- _Required work_
A - According to the holiday gift guide, which citrus juicer is the best the writer has used?
B - Continue the home bar holiday gift guide with a few more items, starting after the last item shown.
Supplied text Start Marker
Mike's Mix 2015 Holiday Gift Guide
In the two-plus years since Mike’s Mix began I’ve been fortunate to get to know, and introduce you to, scores of talented local bartenders and mixologists. Most of what they’ve shared with me – about recipes, liquors, and techniques – has made it on the air. Some of it just hasn’t fit, though; like, offhand conversations about favorite books or bar tools.
That’s why this holiday season I’m publishing the Mike’s Mix Holiday Gift Guide, featuring items that I’ve picked up for my home bar, based on recommendations from the pros I’ve met. Any home bar or amateur bartender would benefit from any of these items, so be generous! I’ve posted links where you can purchase them, but be sure to shop around a bit; most are priced at $25 or less, but a few cost up to $50.
Measuring jigger: the most basic of all will do, but if you’re interested in getting the one that many pro bartenders covet, check out the stainless-steel Leopold Jigger from Cocktail Kingdom ($18.95)
Koriko shaker tins: these interlocking small and large stainless-steel tins are what most bars shake their cocktails in; they’re unbreakable and a lot safer than shaking with a pint glass ($7.95 to $8.95 each)
Strainers: this Oxo Hawthorne strainer is cheap, reliable and popular ($6)
Some speakeasy-style bartenders prefer this Premium Julep Strainer from Cocktail Kingdom ($10.95)
Bar Spoon: for stirred cocktails you’ll want one of these long barspoons; also aids in measuring for certain drinks that call of “a barspoon of” an ingredient. They’re available in many stores for a few dollars, but I really like this weighted barspoon I found for $10 at Martin Patrick 3 in Minneapolis
Citrus juicer: fresh-squeezed juices are a necessity for building any quality cocktail. A lot of hand squeezers are a lot of work and/or spray juice across the room. The Chef’n FreshForce Citrus Juicer is the absolute best I’ve used, is durable, and dishwasher safe ($21.95)
Citrus peeler: While not a necessity, fresh citrus garnish does more than just look pretty; often, it infuses a cocktail with essential oils that elevate the taste. If you’re going through the trouble of making a cocktail from scratch, you might as well go all the way, and make it as tasty as possible. The Titan Peeler and Julienne Tool is a workhorse that doesn’t need sharpening, and is easy to wield ($15)
Pour spouts can make pouring from liquor bottles easier, and allows for more experienced bartenders to use a ‘pour count’ instead of a jigger to measure. You can pick these up at any restaurant supply store – like Hockenberg’s in Eagan, for example – or online (around $1 each)
Ice molds: standard ice cubes will get the job done, but if you want to make the large square of spherical ice cubes that many craft cocktail bars use (because they provide more cooling power with less melting and dilution), then look consider this 2” square mold ($6.95 for a 6-cube mold) http://www.cocktailkingdom.com/2in-square-ice-cube-tray
Or this set of 4 spherical molds ($6.95)
Supplied text End Marker
Record extracts Start Marker
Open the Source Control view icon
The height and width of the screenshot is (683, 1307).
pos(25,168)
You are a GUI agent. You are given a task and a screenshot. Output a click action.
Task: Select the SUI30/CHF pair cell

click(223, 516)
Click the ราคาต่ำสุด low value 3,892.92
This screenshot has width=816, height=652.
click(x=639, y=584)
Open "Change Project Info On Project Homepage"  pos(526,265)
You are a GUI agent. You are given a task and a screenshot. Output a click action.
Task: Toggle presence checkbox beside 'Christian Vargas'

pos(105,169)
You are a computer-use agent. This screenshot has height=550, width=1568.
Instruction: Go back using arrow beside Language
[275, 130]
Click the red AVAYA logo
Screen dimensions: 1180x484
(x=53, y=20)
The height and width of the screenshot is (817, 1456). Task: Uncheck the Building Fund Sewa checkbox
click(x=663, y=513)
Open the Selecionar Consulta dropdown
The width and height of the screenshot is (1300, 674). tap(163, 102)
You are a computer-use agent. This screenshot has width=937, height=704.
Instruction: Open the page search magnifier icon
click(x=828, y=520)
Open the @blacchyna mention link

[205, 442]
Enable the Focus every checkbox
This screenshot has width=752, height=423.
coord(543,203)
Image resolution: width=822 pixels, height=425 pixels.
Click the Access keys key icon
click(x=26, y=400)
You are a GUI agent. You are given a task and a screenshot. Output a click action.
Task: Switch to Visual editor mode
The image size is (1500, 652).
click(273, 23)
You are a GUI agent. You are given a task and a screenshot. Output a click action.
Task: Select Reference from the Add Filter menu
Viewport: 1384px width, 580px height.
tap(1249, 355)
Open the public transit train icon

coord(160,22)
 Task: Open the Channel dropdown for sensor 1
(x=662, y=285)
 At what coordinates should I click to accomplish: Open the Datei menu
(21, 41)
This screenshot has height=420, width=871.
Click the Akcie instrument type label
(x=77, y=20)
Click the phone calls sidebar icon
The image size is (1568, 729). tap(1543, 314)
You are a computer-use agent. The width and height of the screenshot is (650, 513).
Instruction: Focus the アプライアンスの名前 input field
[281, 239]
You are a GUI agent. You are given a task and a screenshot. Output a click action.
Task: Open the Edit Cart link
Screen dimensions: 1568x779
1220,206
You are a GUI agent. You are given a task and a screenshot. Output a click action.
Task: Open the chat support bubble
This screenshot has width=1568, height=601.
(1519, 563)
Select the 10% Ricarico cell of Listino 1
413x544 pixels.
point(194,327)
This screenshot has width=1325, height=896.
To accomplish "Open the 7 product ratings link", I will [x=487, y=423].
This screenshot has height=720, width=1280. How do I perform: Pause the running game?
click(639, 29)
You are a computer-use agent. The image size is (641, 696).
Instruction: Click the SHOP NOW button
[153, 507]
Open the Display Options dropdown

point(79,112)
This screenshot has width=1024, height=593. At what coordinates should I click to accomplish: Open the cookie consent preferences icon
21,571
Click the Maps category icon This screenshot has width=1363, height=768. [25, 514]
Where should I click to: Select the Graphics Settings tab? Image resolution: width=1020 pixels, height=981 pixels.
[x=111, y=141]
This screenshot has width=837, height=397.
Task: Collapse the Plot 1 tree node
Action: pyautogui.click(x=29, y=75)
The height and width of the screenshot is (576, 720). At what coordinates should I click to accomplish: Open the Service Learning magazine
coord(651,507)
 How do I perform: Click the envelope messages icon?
Record extracts End Marker
- _Activity answers_
A - The Chef'n FreshForce Citrus Juicer.

B -
Moscow mule mugs: Serve the classic vodka and ginger beer refresher in the classic copper mug ($10 each)
Bittercube bitters variety pack: You’ll see their bitters at bars nationwide, but they’re based in the Twin Cities; this sample pack contains 6 1-oz bottles of their most popular flavors ($54)
Available at many local retailers, or at http://bittercube.com/product/variety-pack/
Easy & Oskey Make-Your-Own Bitters kit: For those who want to make their own (many flavors available, $45 each)
Available at many local retailers, or at http://easyandoskey.com/
Brandied Cocktail Cherries: For making a stellar Manhattan, try St. Paul-made cocktail cherries from Dashfire Bitters ($15). Try substituting their Vintage No.1 Barrel Aged Orange bitters ($16), Dry Wermut ($26), or Cherry Liqueur ($24) into your favorite Manhattan recipe for an added local and custom feel
Purchase information for all items at http://www.11wells.com/#!where/ctzx
Blue Henn Artisan Tonic syrup: You don’t know what you’ve been missing until you ditch the store-brand tonic, and use this tonic syrup developed in a Minneapolis kitchen; it elevates the flavor of any gin-and-tonic or vodka-tonic
Available statewide: http://www.bluehenn.com/findus/
Imbibe Magazine: Bi-monthly magazine dedicated to all beverages; wine, beer, cocktails, coffee, etc. Articles and recipes. ($20 for 6 issues/yr)
The Bar Book: Elements of Cocktail Technique (Jeffrey Morgenthaler): From the basics of bartending – like how to shake a cocktail – to more advanced techniques – like how to make a mint syrup – and cocktail recipes; a widely read bible within the industry (MSRP: $30)
Available at many local bookstores.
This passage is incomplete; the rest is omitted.